4: Aves resecas

 

Mauricio dejó que las palabras se hundiesen en su entendimiento.

-¿Cómo es eso posible?- dijo, luego de unos minutos de silencio.

-Por selección mágica- dijo el otro -Tienes características deseables para los Alatum. No podíamos dejar que se perdiesen. Eres el varón más joven. Sin prole.

Mauricio se sentía menos entumecido. Aunque esa no era la palabra, ya que lo había sentido en cuerpo y mente, se acercaba bastante a la situación. Y las palabras que había oído lo impulsaban a preguntar.

-¿Cómo sabe usted que no tengo hijos?

-Incompatibilidad- fue la lacónica respuesta.

-Soy de la especie humana, señor…

-Romero. Eridan Romero.

-Señor Romero. Si no soy compatible con mujeres de mi propia especie, ¿por qué ningún médico de Tecla me lo dijo?

-Porque ahora estarías muerto.

Mauricio consideró sus palabras, observando los ojos rojos del otro, que lo miraban con una calma que rozaba la resignación. El terremoto en la mina podría haber acabado con la vida de sus compañeros de trabajo, pero si llegaban al refugio… Pero él había caído. Y el lugar donde había despertado…

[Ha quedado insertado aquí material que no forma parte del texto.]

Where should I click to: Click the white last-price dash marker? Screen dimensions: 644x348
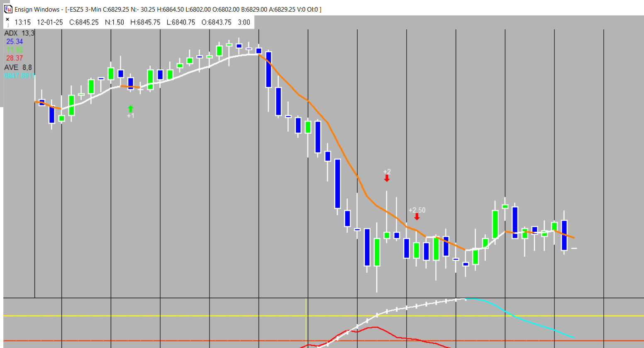coord(574,248)
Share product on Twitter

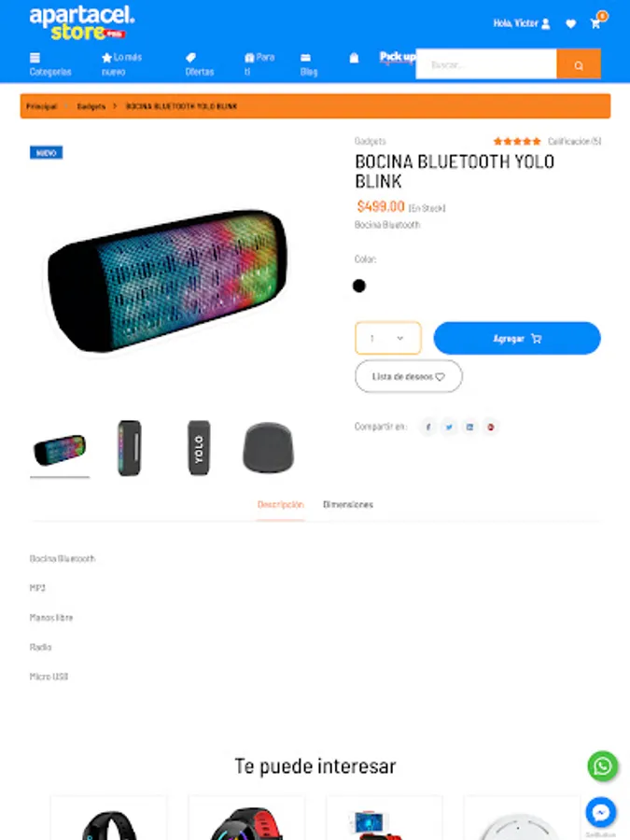(449, 427)
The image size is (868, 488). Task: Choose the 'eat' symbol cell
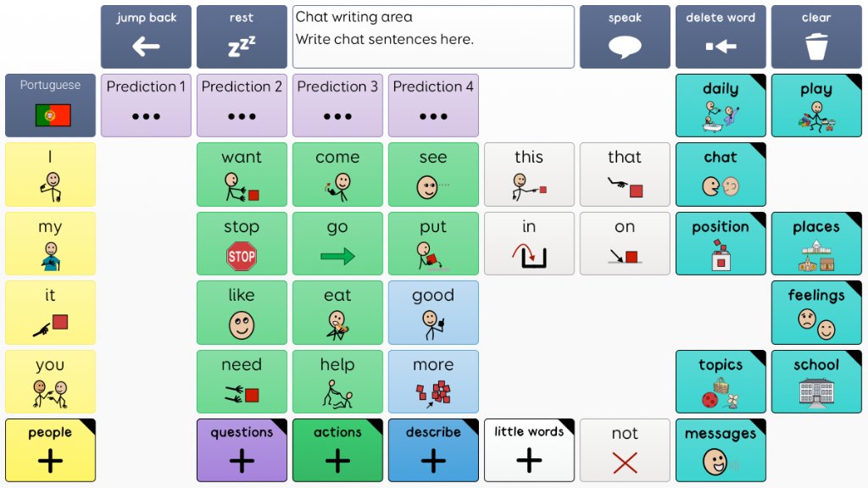click(x=337, y=313)
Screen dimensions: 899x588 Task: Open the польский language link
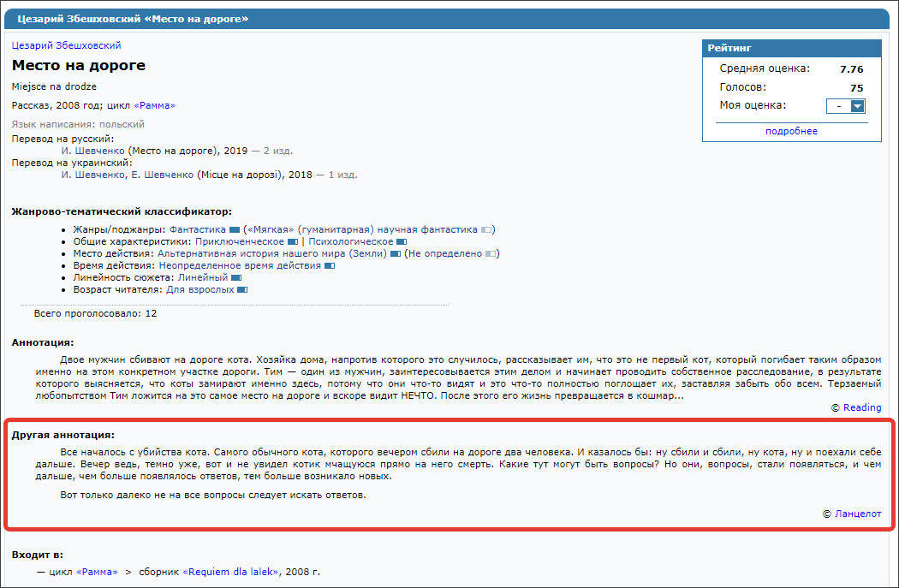tap(128, 124)
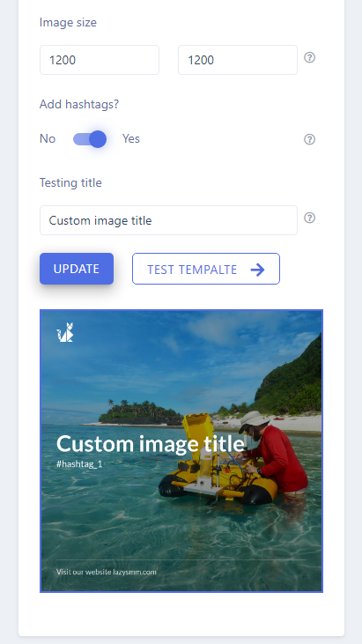The height and width of the screenshot is (644, 362).
Task: Focus the first Image size field with 1200
Action: coord(100,60)
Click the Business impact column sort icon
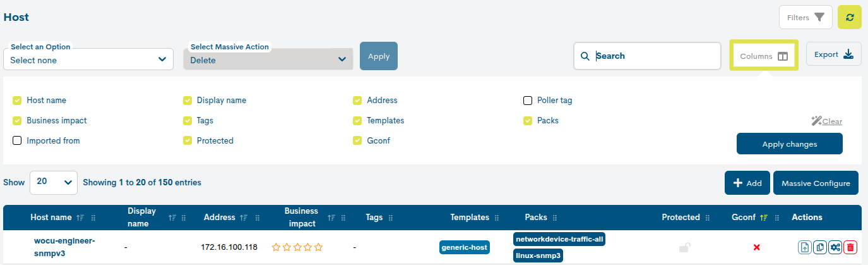The image size is (868, 265). coord(332,218)
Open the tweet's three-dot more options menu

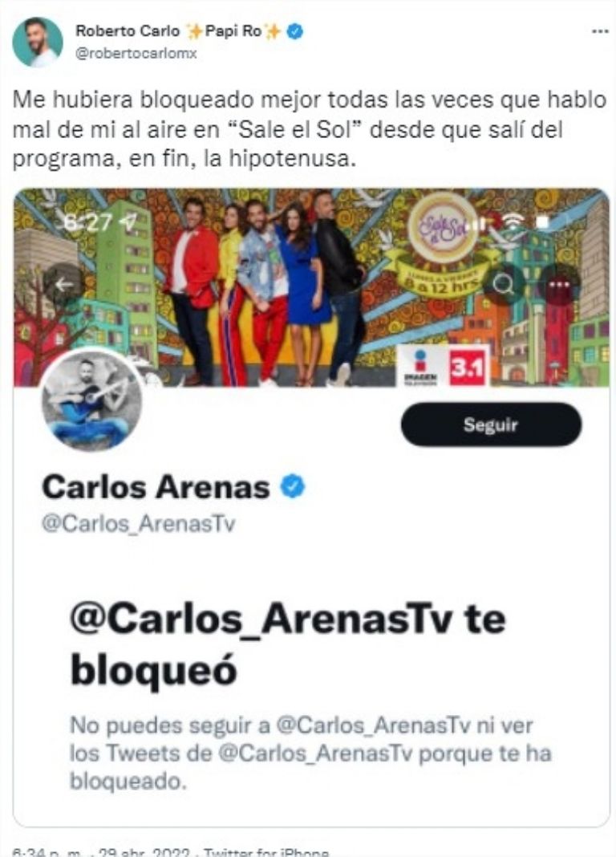[x=600, y=32]
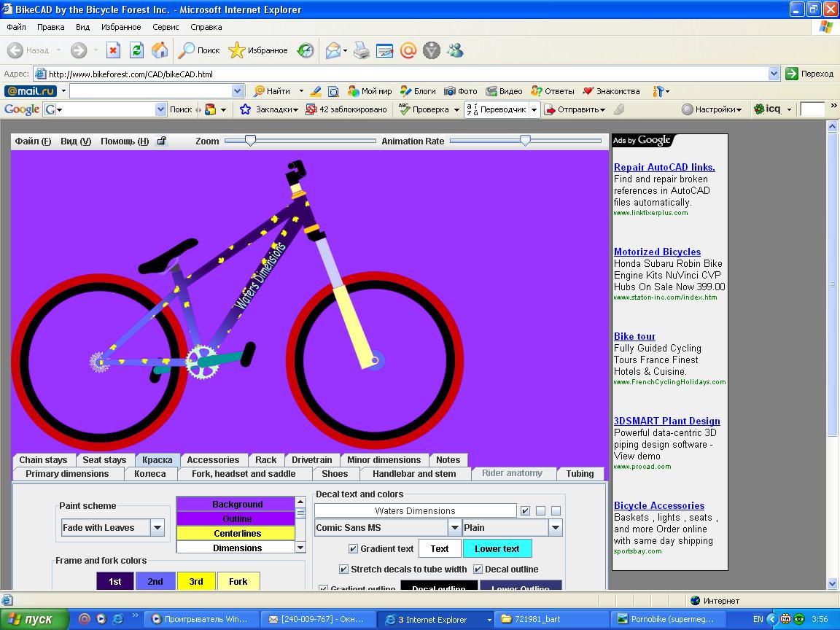Select the 3rd yellow frame color swatch

196,581
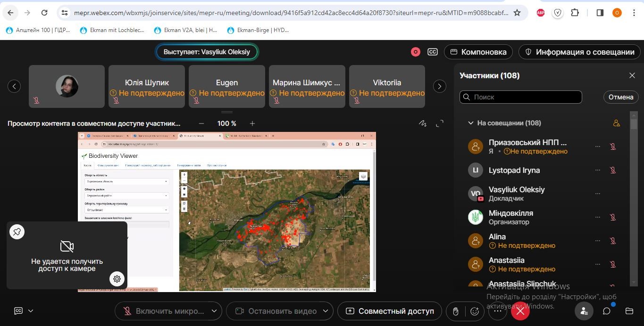Image resolution: width=644 pixels, height=326 pixels.
Task: Click the annotate squiggle icon above shared content
Action: tap(423, 123)
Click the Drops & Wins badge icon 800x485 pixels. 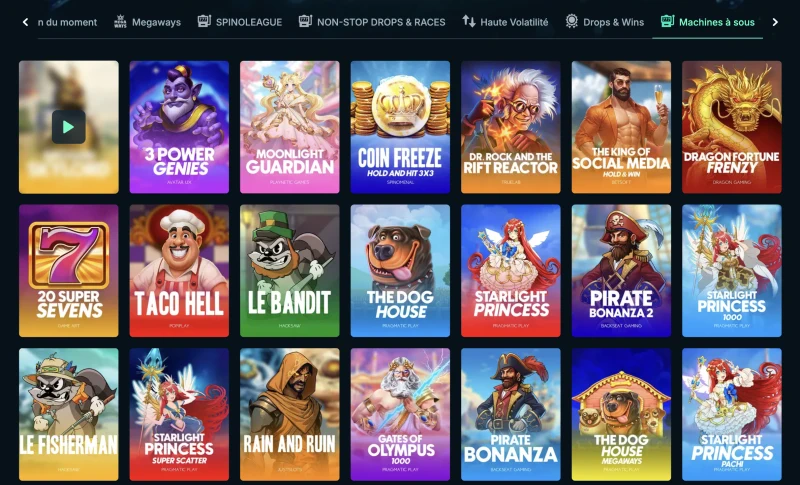(572, 21)
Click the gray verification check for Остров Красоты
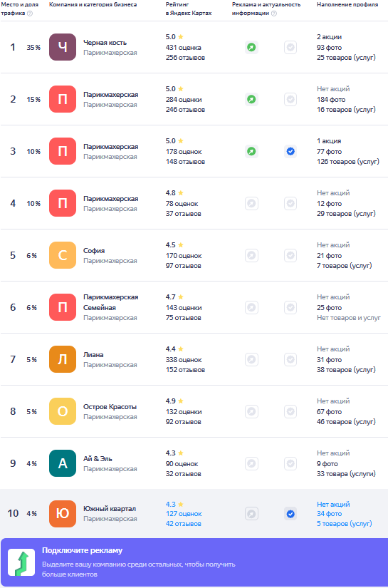 click(x=290, y=412)
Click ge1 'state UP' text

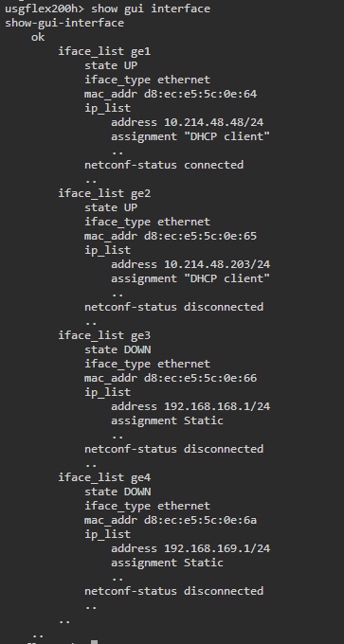[x=111, y=65]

-¿Cómo me trajeron aquí?- preguntó, al fin.

-La puerta nunca estuvo cerrada. Simplemente, dejaron de venir. Quizás por el incidente de Amatista. Pensamos que no vendrían más. Pensamos que nos extinguiríamos. Pero ahora has sido seleccionado.

-¿Por quién?

-O quiénes. Dioses, si lo quieres. Seres superiores. Una serie de causalidades favorables. El destino. Un poco de caos alineándose. Magia. Aquí estás, vivo y señalado. El resultado es el mismo.

-Incluso antes del incidente, era un acontecimiento muy extraño- le dijo Pazeia. Sus ojos verdes mostraban civilidad, pero no amabilidad –Los Alatum eran muy escasos, y este era el lugar donde eran educados, para luego ir a donde se les solicitase. Llegaban vivos de tierras lejanas, tan lejanas que no podían alcanzarse por tierra, agua o aire, y siempre con el mismo color de ojos y cabello.

Estrés, pensó Mauricio. El estrés podía modificar la genética de una persona, pero no podía decir si hasta ese punto. Había visto personas con exceso de estrés con el pelo cano antes de los quince años, o perdiendo cabello, pero lo de los ojos era demasiado inusual.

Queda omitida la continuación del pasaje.